== What the task requires ==
The required output is the stretch from the line containing "The image size is (1502, 812)." through the line containing "the Orders menu" in the records below, unaltered and with no pictures.

Data under study below:

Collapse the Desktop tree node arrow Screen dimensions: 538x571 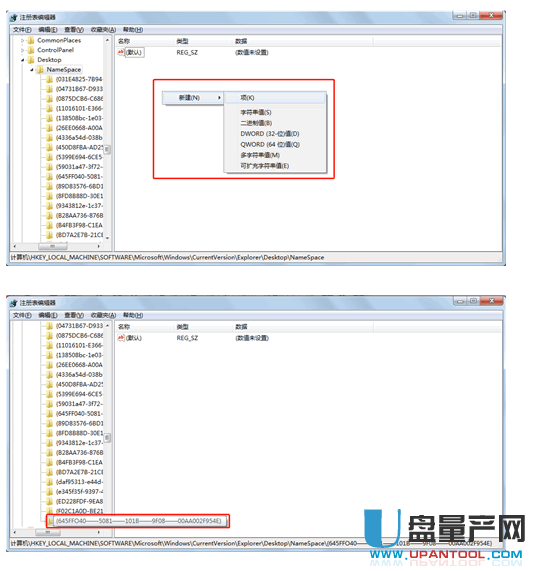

End of Data under study.
Data under study below:

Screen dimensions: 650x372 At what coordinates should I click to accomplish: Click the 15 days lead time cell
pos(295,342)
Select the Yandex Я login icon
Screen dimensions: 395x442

End of Data under study.
Data under study below:

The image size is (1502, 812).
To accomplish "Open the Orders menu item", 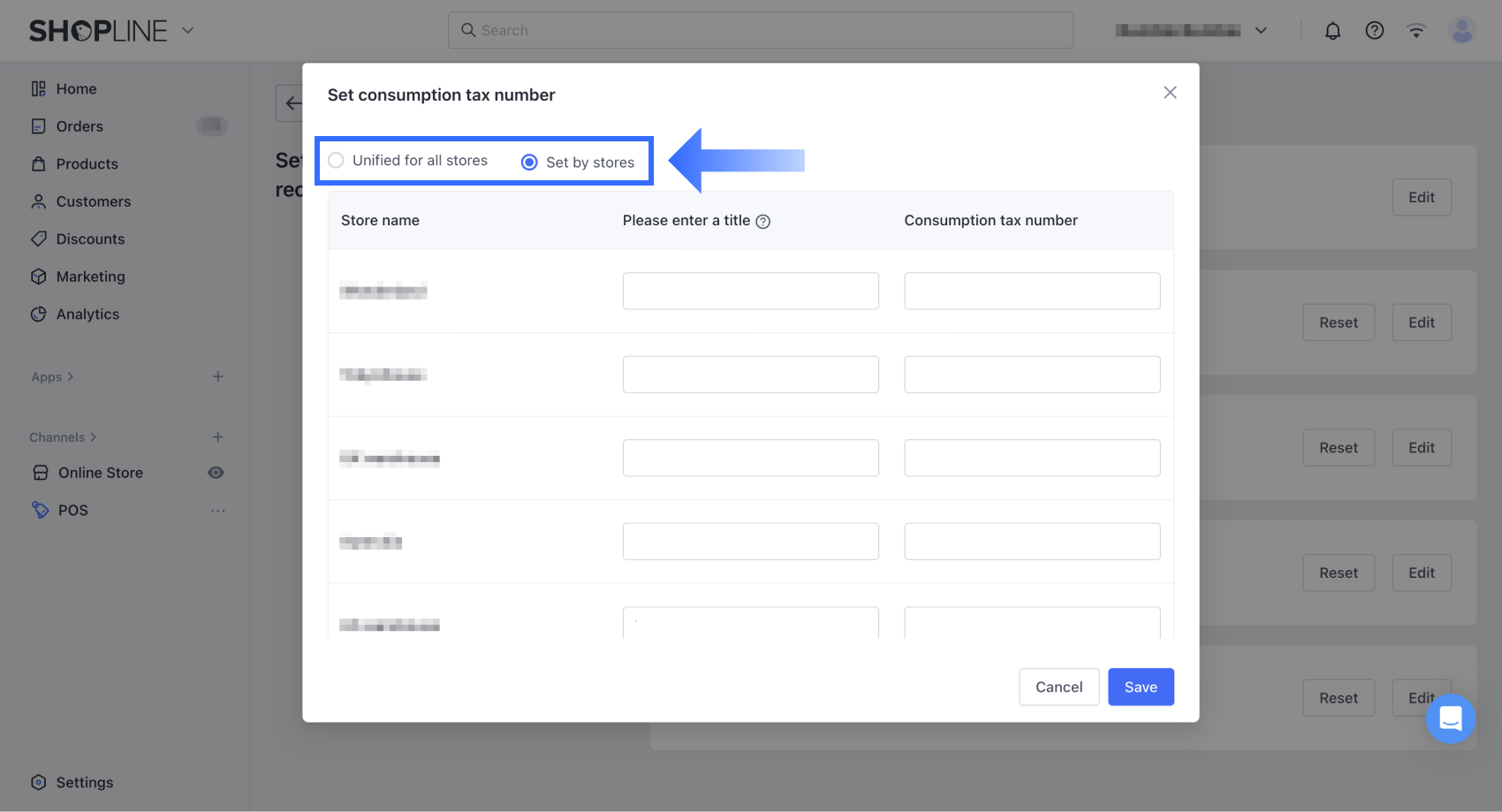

End of Data under study.

== Response below ==
The image size is (1502, 812).
To accomplish "Open the Orders menu item", 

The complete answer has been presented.